(Records excerpted from a collection)
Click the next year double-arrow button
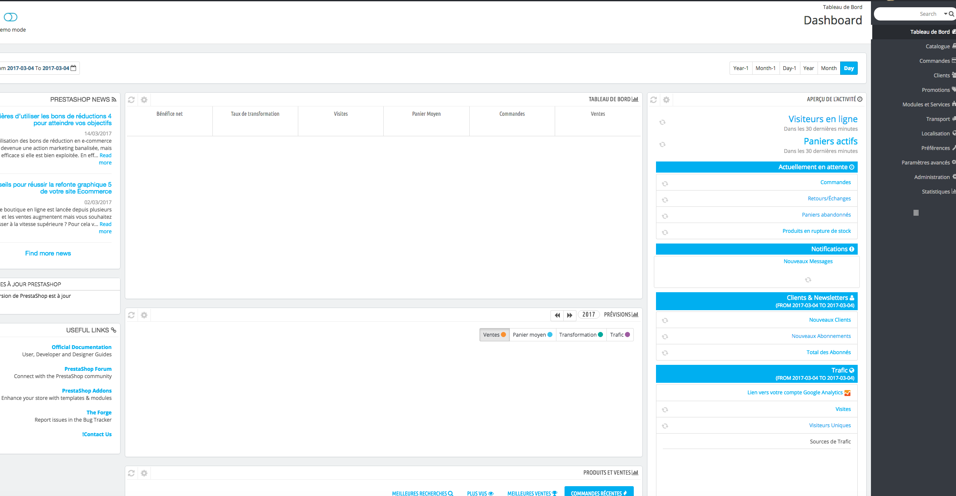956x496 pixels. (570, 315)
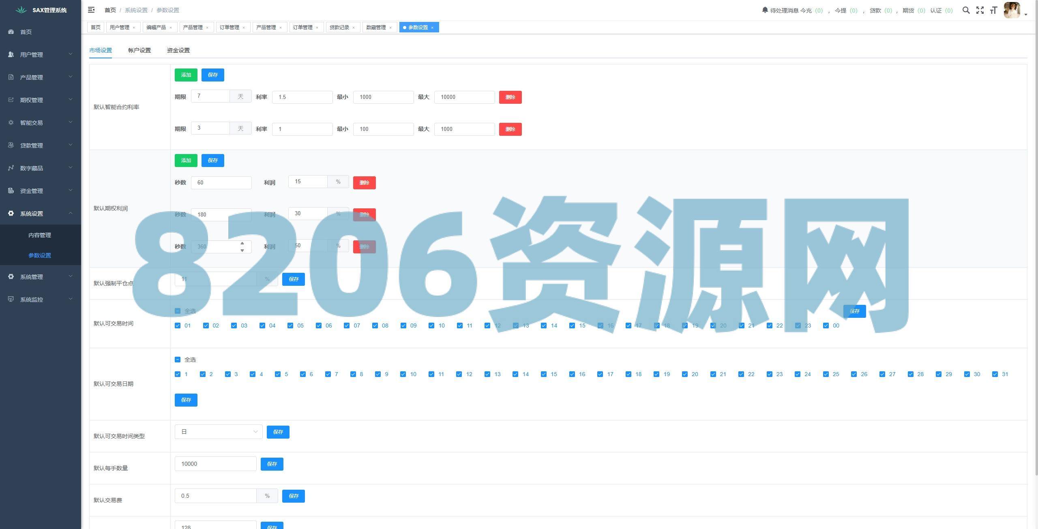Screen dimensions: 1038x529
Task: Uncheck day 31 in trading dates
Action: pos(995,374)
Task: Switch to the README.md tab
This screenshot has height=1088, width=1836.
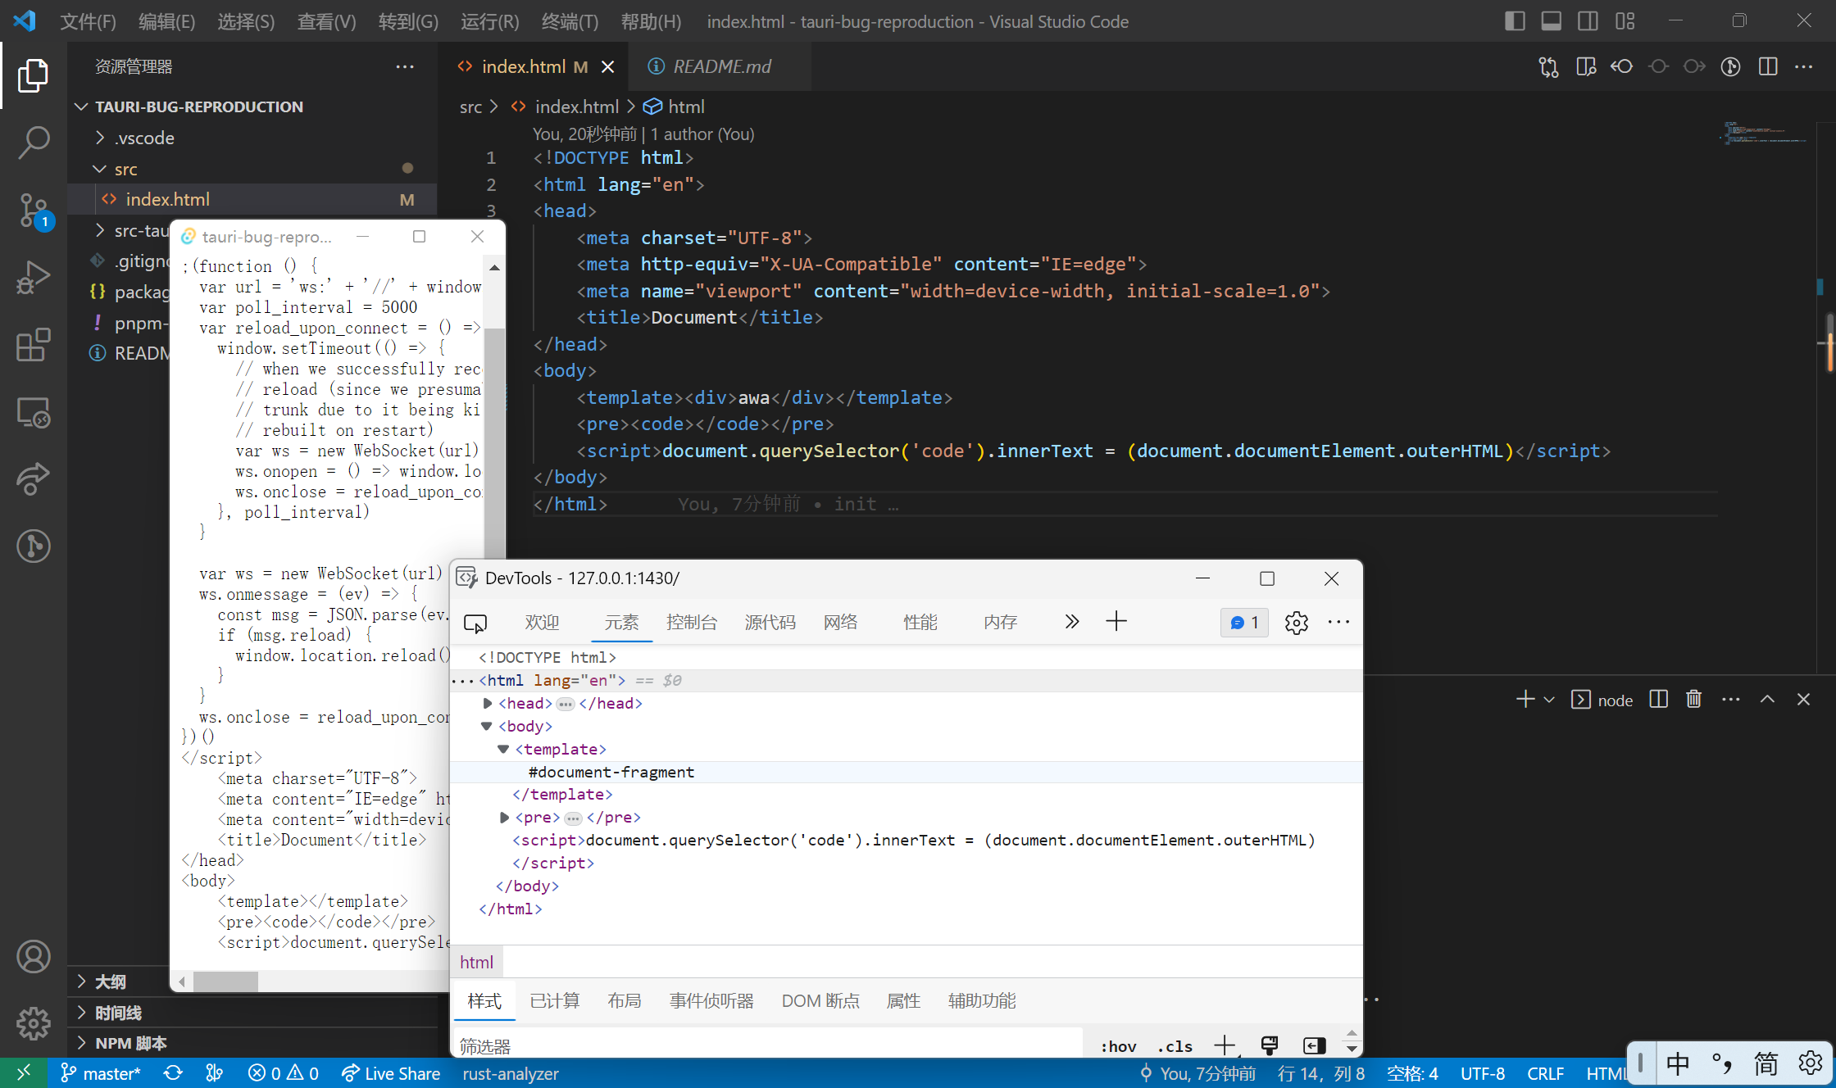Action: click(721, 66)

▶ [About this exercise] Word for word, return all the entries and skip their pictures.

▶ [Task response]
Click the next year double-arrow button
956x496 pixels. (570, 315)
Screen dimensions: 1038x529
Task: Uncheck day 31 in trading dates
Action: pos(995,374)
Task: Switch to the README.md tab
This screenshot has height=1088, width=1836.
Action: click(721, 66)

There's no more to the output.